In the Cold Dark Ground
- Author: Stuart MacBride
- Language: English
- Series: Logan 'Lazarus' McRae
- Genre: Detective fiction
- Publisher: Harper Collins
- Publication date: 2016
- Publication place: Scotland
- Media type: Print
- Pages: 518
- ISBN: 978-0-00-749464-4
- Preceded by: The Missing and the Dead
- Followed by: Now We Are Dead

= In the Cold Dark Ground =

2016 novel by Stuart MacBride

In the Cold Dark Ground is the tenth instalment in the bestselling Detective Sergeant McRae series of crime novels set in Aberdeenshire from Stuart MacBride.

==Plot==
Sergeant Logan McRae is still overseeing a patch of north east Aberdeenshire as a 'Development Opportunity'. He does, however, keep finding bodies and one such find brings the MIT (Major Investigation Team) screaming up to rural Aberdeenshire from Aberdeen City. This team is headed up by McRae's old boss, Detective Chief Inspector Roberta Steel.

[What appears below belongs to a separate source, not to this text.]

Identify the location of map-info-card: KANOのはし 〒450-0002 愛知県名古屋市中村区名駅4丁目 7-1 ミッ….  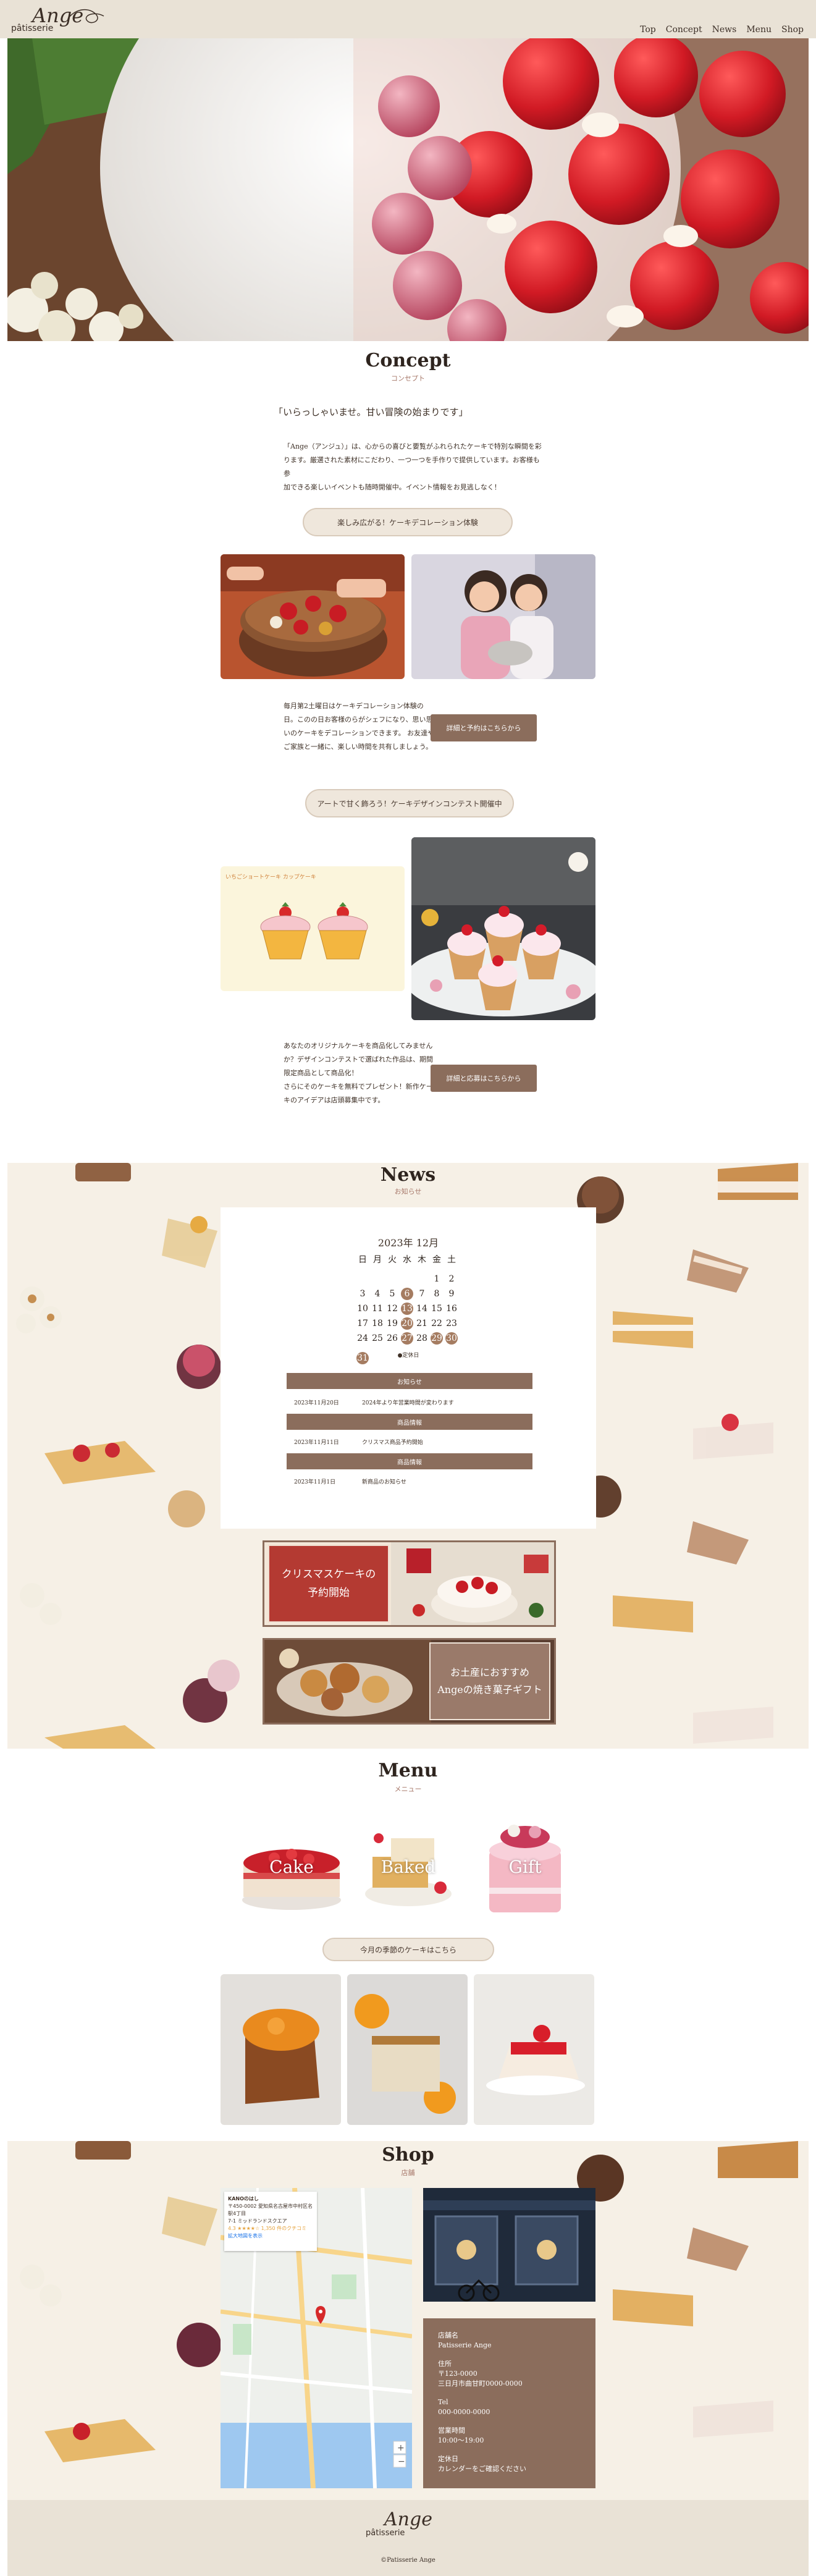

She wants him in the investigation; he doesn't want to join. Unfortunately, he is drafted in anyway and has to cope with a very critical Detective Superintendent (who seems to love to belittle McRae), a secondment to Professional Standards so he can spy on DCI Steel, Wee Hamish Mowat (the ganglord of Aberdeen) dying and making Logan his heir (which means fighting off Reuben, the ganglords' enforcer) and switching off his girlfriend's life support system.

Somewhere in between all this, McRae is supposed to negotiate the office politics, save himself, save DCI Steel, bury two people and solve the case.